A Former Trader on How Easy It Is to Be Unethical on Wall Street

Being paid very well also helped ease any of my concerns. Feeling guilty, kid? Here take a big check. I was, for the first time in my life, feeling valued for my math skills — the ones I had to hide throughout my childhood, so as not be labeled a nerd or egghead. Ego and money are nice salves for any potential feeling of guilt.

After a few years on Wall Street it was clear to me: you could make money by gaming anyone and everything. The more clever you were, the more ingenious your ability to exploit a flaw in a law or regulation, the more lauded and celebrated you became.

Nobody seemed to be getting called out. No move was too audacious. It was like driving past the speed limit at 79 MPH, and watching others pass by at 100, or 110, and never seeing anyone pulled over.
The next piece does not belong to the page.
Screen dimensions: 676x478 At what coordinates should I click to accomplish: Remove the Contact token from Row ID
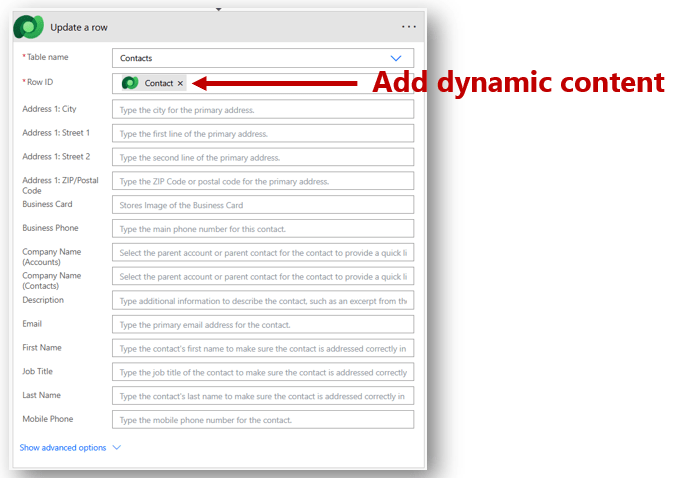(x=180, y=84)
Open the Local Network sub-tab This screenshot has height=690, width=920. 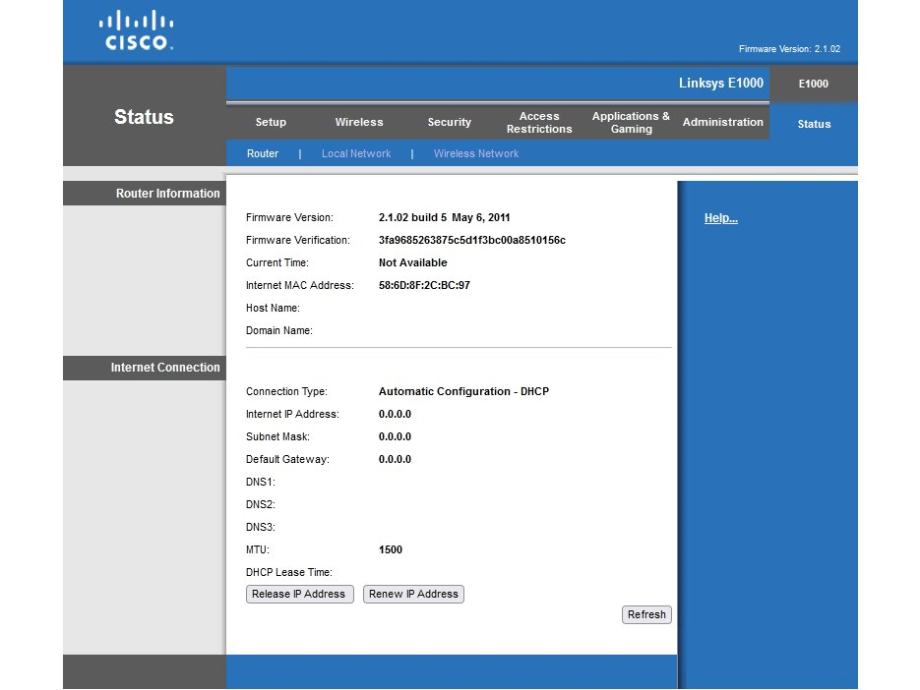[x=356, y=154]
Chris Arnade, a former trader who worked on Wall Street for 20 years, explains in The Guardian why it’s so hard to be ethical while working on Wall Street (a new report shows that 53 percent of executives in the financial services industry say that “strict adherence” to ethical standards “would make career progression difficult”). It’s not surprising that money and greed would produce unethical behavior, but Arnade says that unethical behavior was supported by those around him:

When I did ask, rather naively, if this was all kosher, I would be assured multiple times that multiple lawyers and multiple managers had approved the sales.